Interessados em acolher este trabalho, por favor,
entrem em contato.
(Texto participante do trabalho Linha Aberta
Camaquã, a partir de fala da artista na
Rádio Camqüense, em abril de 2003, e
publicado em Site da mesma rádio)
O trabalho Linha Aberta Camaquã, realizado
entre janeiro e junho de 2003, no
município de Camaquã, envolveu dois
tipos de ação: trabalhos falados
(falas da artista em programas de rádio
com participação de ouvintes) e
disposições (entrega de objetos,
sons e imagens fornecidos pela artista para serem
dispostos por usuários de estabelecimentos
comerciais em seus locais de trabalho).
As participações de Maria Helena
Bernardes nos programas "Cidade Aberta", "Linha
Aberta" e "Alô, Brasil", da rádio
Camaqüense, bem como o conteúdo de
pequenos textos publicados no site
jornaleletrônicocamaquã.com,
difundiram seu desejo de realizar um trabalho de
arte na cidade.
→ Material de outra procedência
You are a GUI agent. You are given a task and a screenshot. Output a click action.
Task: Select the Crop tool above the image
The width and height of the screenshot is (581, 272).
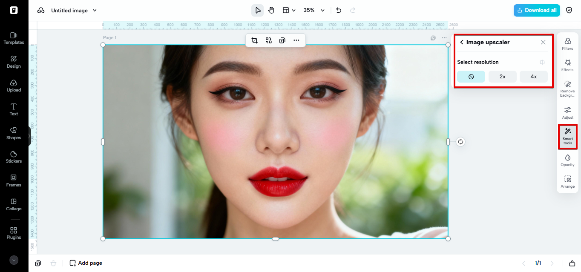(254, 40)
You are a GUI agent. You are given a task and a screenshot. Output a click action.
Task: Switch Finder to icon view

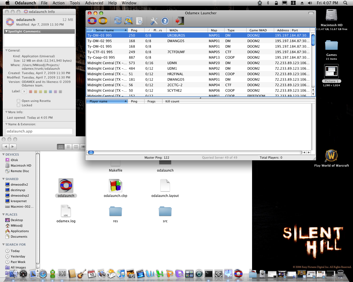click(61, 147)
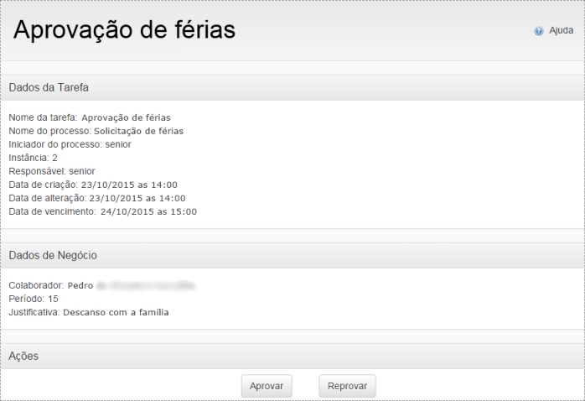
Task: Click the Data de criação timestamp
Action: tap(129, 185)
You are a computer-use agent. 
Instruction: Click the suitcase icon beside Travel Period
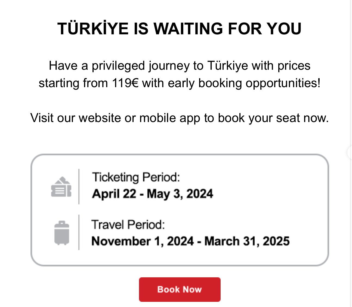pyautogui.click(x=62, y=233)
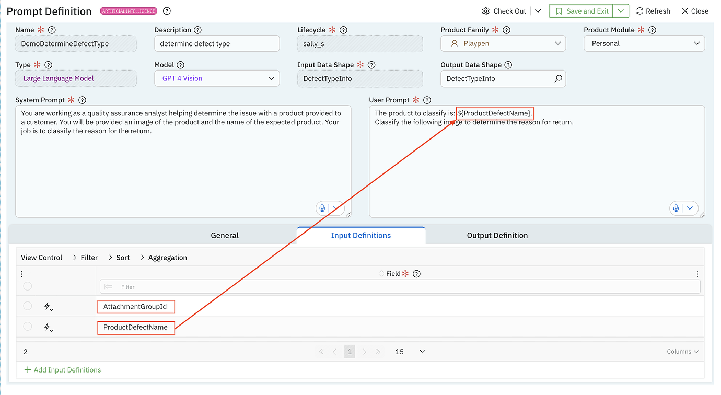Click the Check Out button
The image size is (721, 395).
[x=504, y=10]
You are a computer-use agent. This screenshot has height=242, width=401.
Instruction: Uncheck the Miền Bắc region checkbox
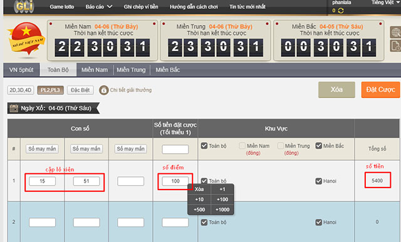click(x=319, y=146)

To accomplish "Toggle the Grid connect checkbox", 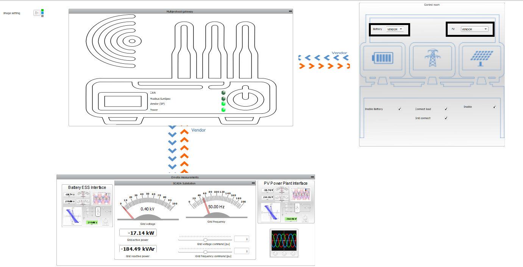I will (446, 118).
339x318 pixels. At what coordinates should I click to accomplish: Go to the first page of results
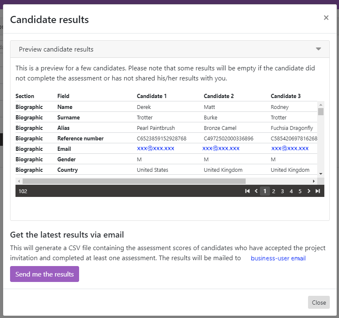click(248, 191)
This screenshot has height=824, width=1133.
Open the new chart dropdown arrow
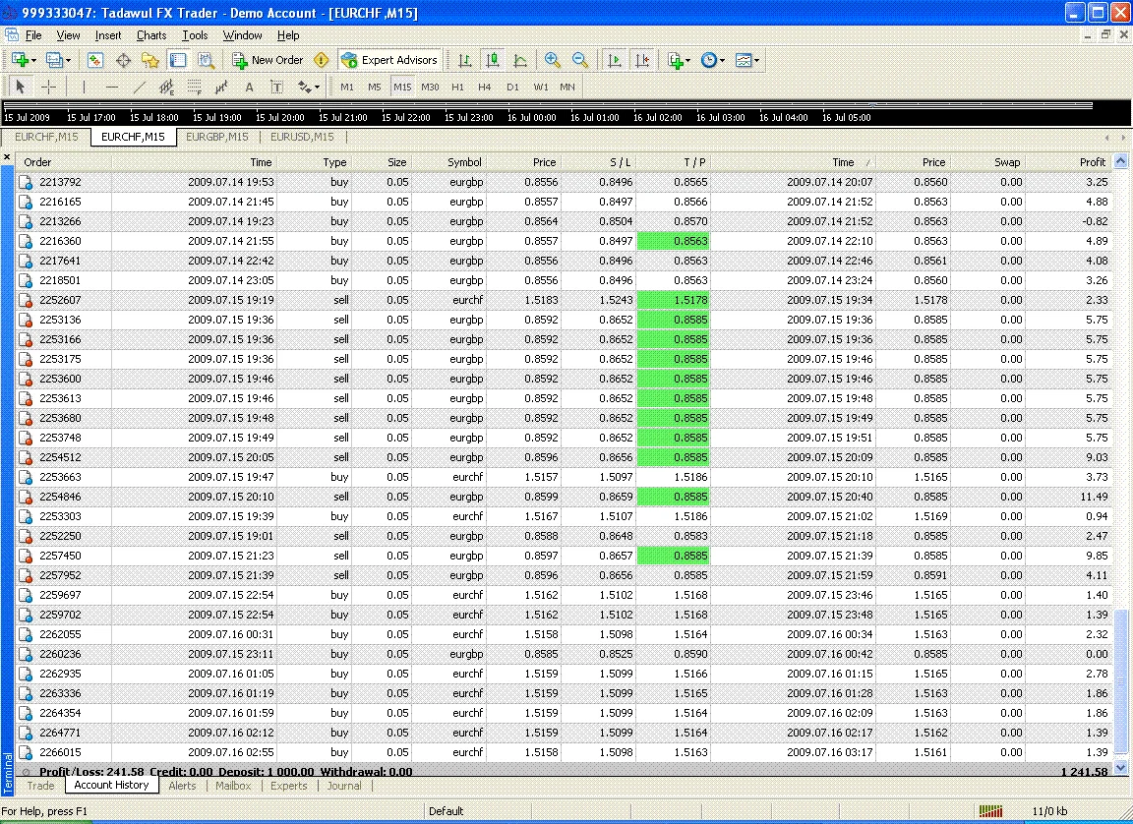pyautogui.click(x=34, y=60)
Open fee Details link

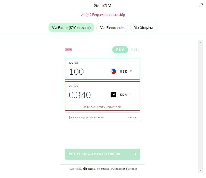click(132, 117)
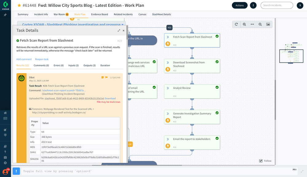This screenshot has height=177, width=307.
Task: Click checkmark on Email the report task
Action: coord(217,138)
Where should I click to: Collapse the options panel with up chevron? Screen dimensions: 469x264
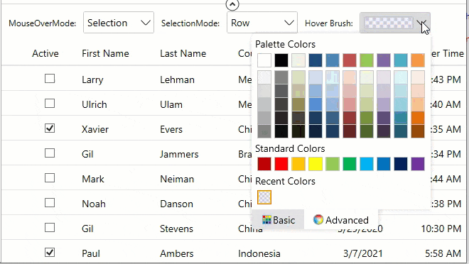232,4
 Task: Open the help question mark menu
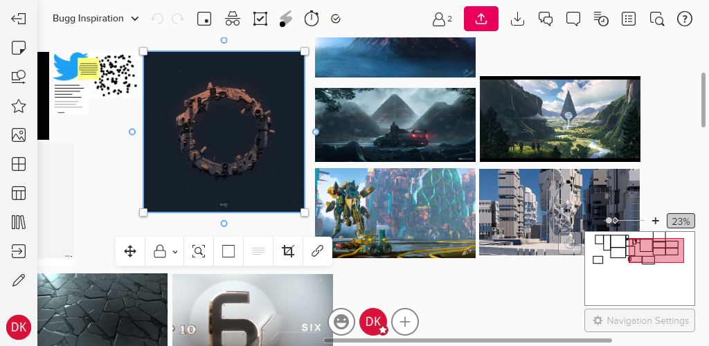(684, 19)
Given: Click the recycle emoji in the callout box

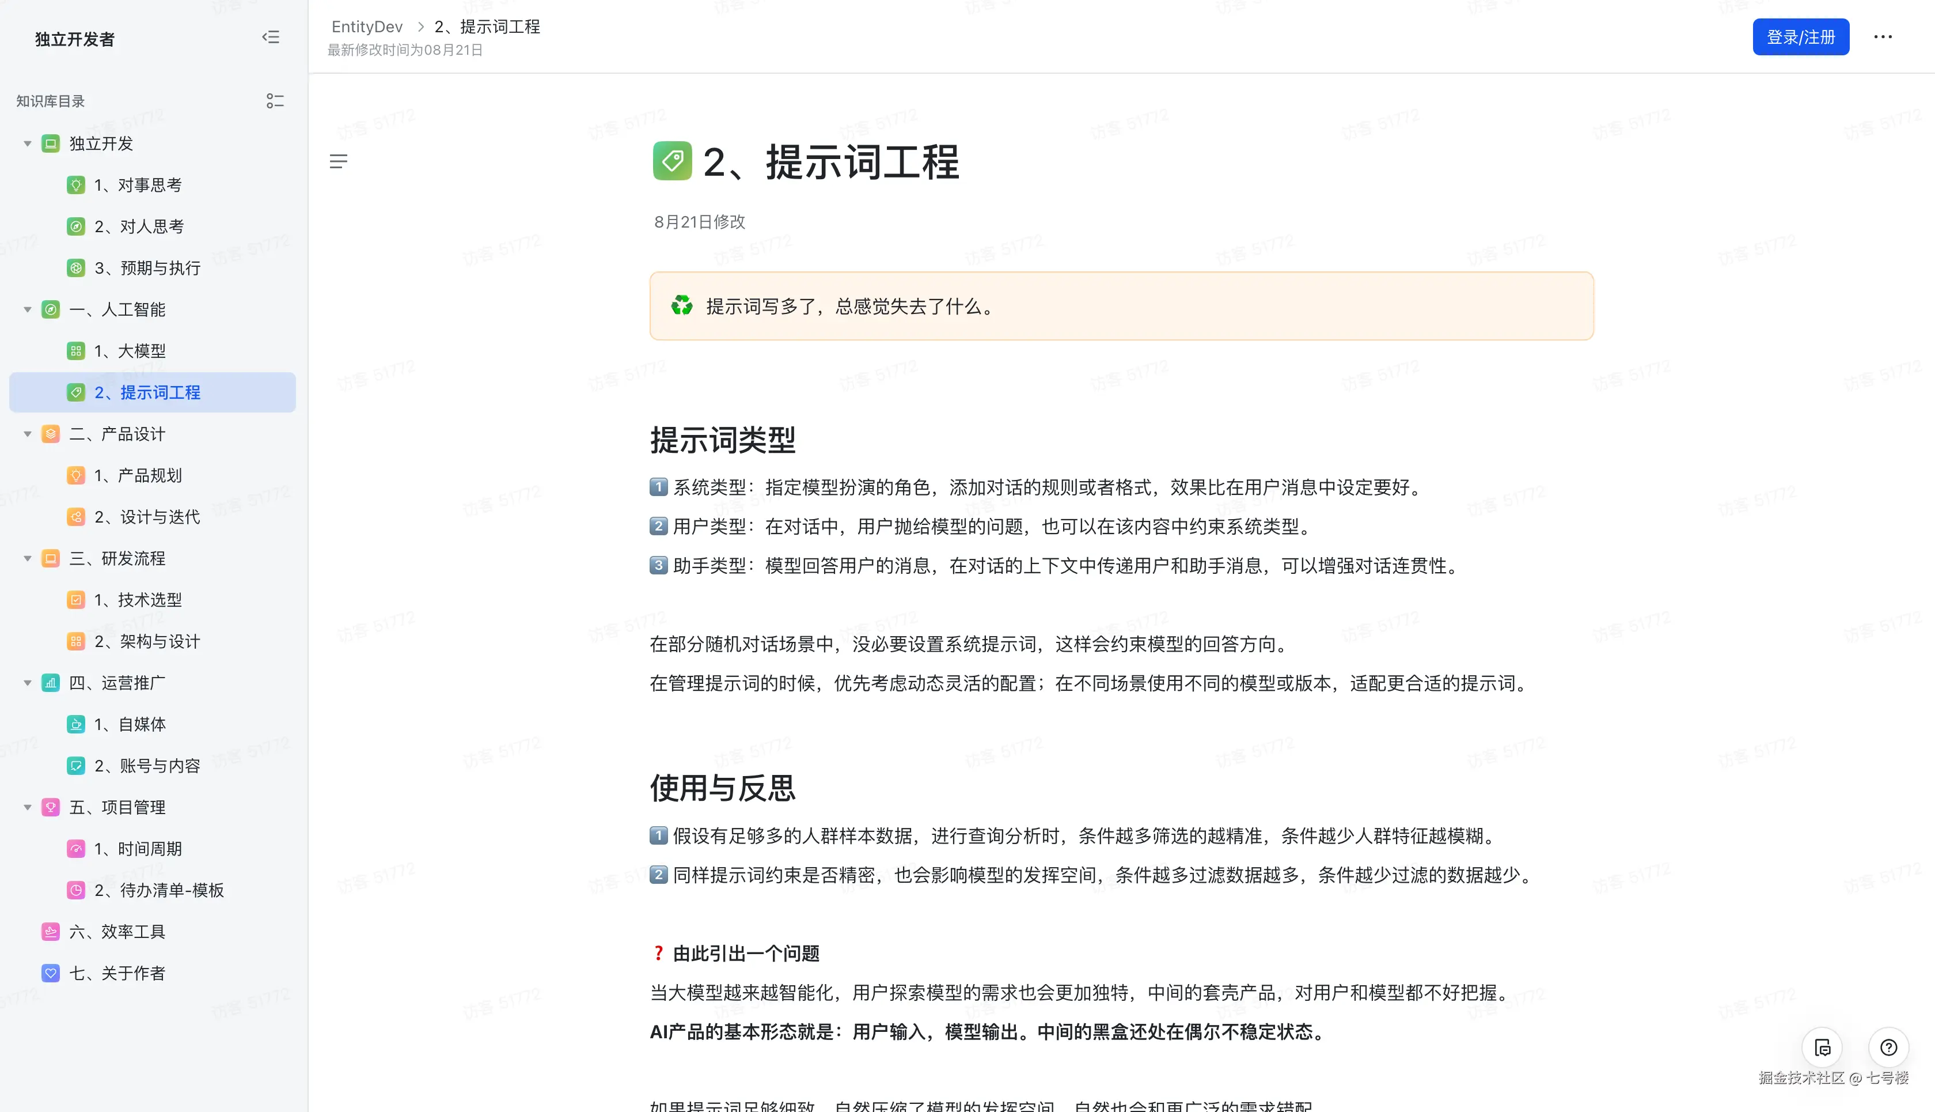Looking at the screenshot, I should tap(682, 306).
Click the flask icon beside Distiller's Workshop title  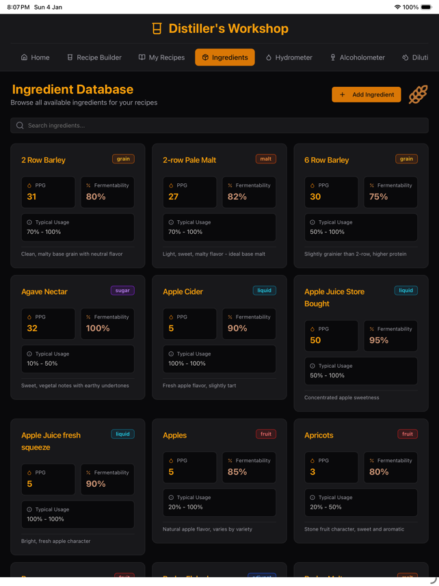pyautogui.click(x=157, y=29)
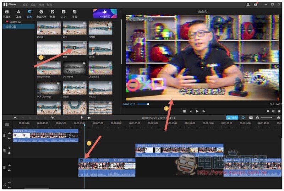
Task: Open preview settings gear icon
Action: 268,111
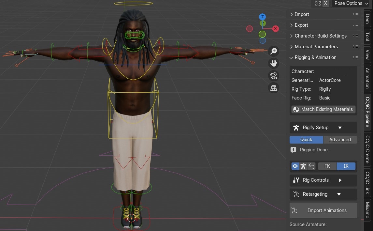373x231 pixels.
Task: Toggle rig visibility eye icon
Action: 295,166
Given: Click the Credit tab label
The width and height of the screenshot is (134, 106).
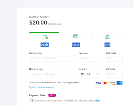Looking at the screenshot, I should 76,45.
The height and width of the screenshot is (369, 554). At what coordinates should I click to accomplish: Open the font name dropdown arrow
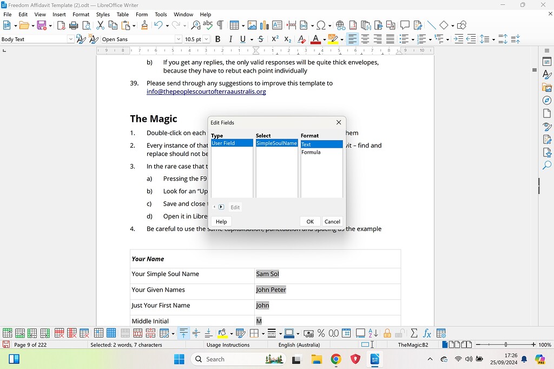tap(179, 38)
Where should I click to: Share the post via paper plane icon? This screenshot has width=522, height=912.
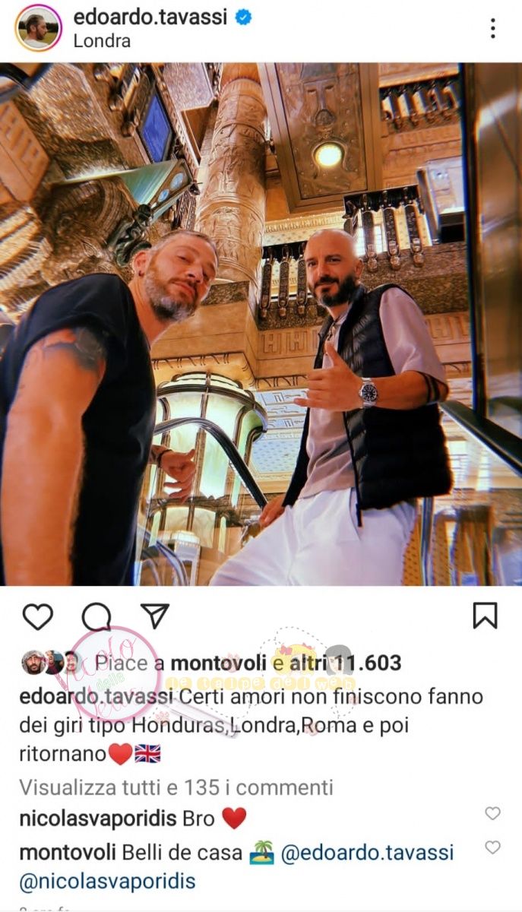tap(155, 616)
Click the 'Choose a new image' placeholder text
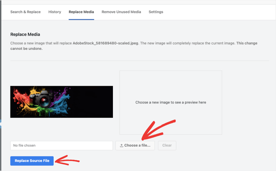This screenshot has width=276, height=171. coord(171,102)
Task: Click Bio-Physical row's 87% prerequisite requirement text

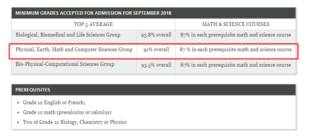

A resposta recebida por parte de
moradores, bem como a peregrinação
da artista pelo comércio local, levou
à realização de três
disposições em estabelecimentos da
cidade: Borracharia do Derceu
(disposição de objeto com
cachorro); Hospital Nossa Senhora Aparecida
(disposição de
objeto-sonoro-ambulante) e Lojas Lebes
(disposição de vídeo;
composição musical e objetos).
'Como e onde realizar o trabalho?' Essa
questão prática, que motivou
inicialmente as entrevistas, passou a ser
substituída por outras, de ordem
subjetiva, desenvolvidas ao longo da
participação da artista em
programas da Rádio Camaqüense: "Por
que fazer esse trabalho?"; "A que anseios
responde sua realização?"; "Que
diferença há entre fazê-lo ou
não?" - perguntas que retomavam,
circularmente, o desejo humano de entrar em
contato com a arte, interrogando a força
ou a debilidade de sua pulsação em
determinada situação.
Enquanto perguntas e objetos eram dispersos pelo
rádio, jornal e comércio de
Camaquã, a artista seguia conclamando os
ouvintes a colaborar com a situação
transitória que propunha, desenhada pela
confluência de desejos imprecisos,
orbitantes em torno da palavra arte.